→ Exercise input
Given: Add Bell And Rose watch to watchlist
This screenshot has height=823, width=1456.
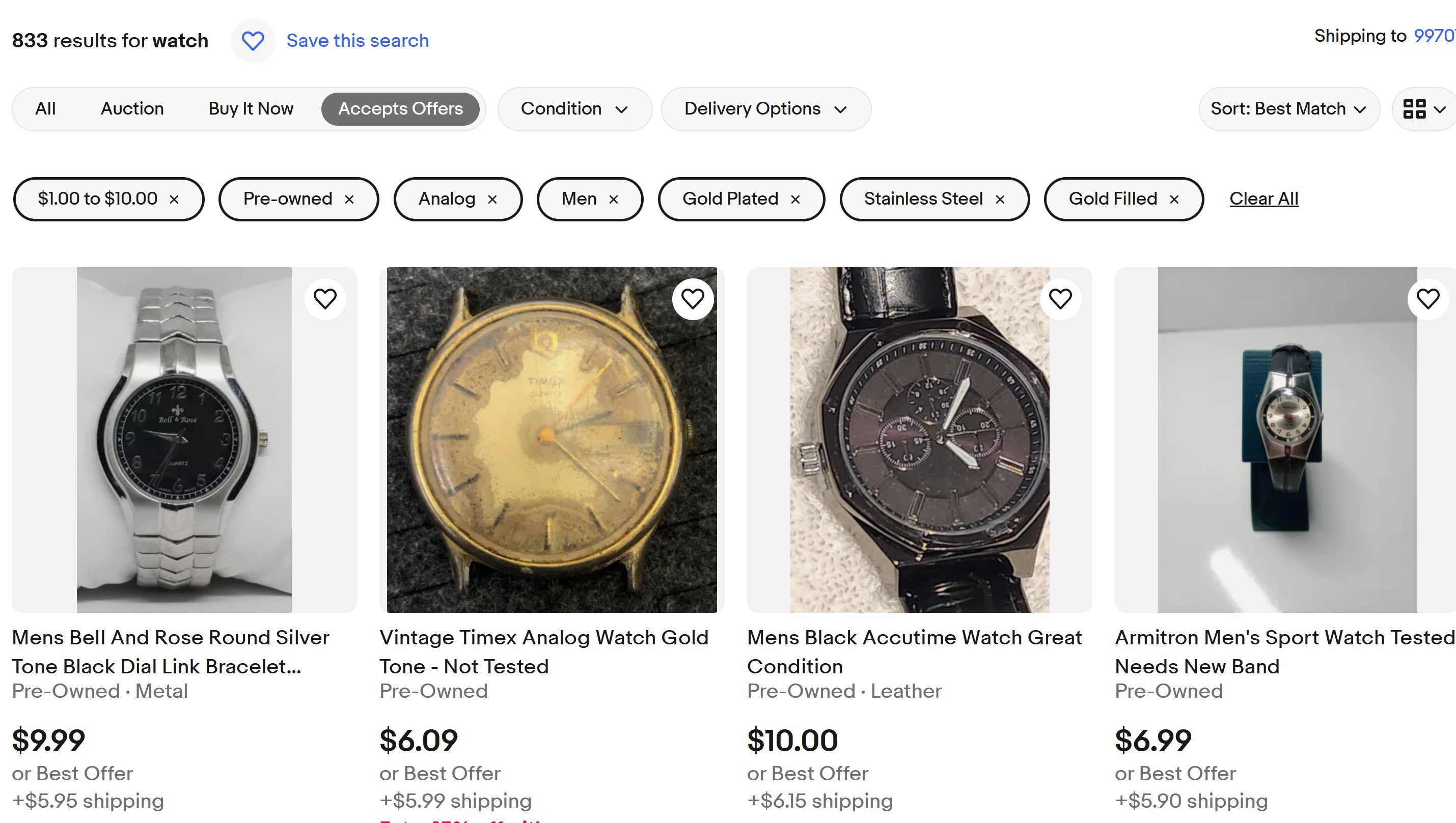Looking at the screenshot, I should coord(325,298).
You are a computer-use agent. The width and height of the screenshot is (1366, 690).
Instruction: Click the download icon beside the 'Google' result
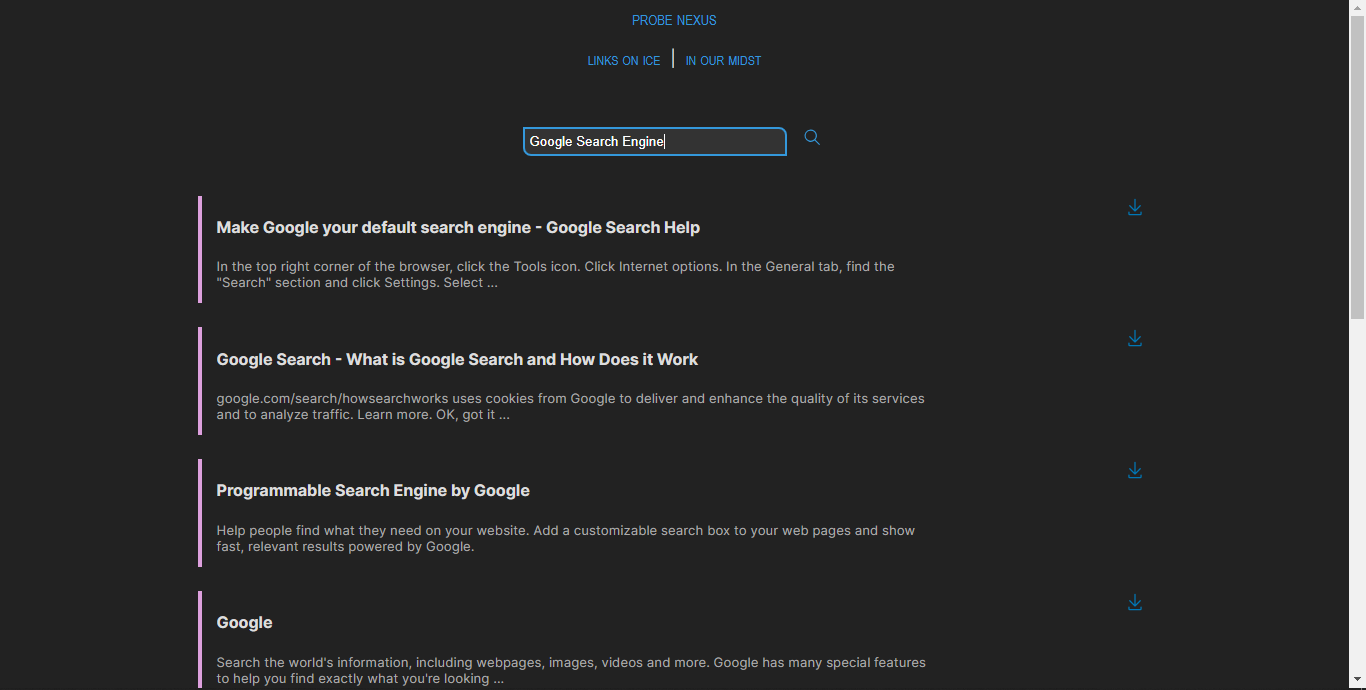[1135, 603]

→ Instructions to follow
Could you repeat exactly the lines from the one containing "Instruction: Click the" to the last line of the records, both included, and leave out every picture?

→ Response area
Instruction: Click the download icon beside the 'Google' result
[1135, 603]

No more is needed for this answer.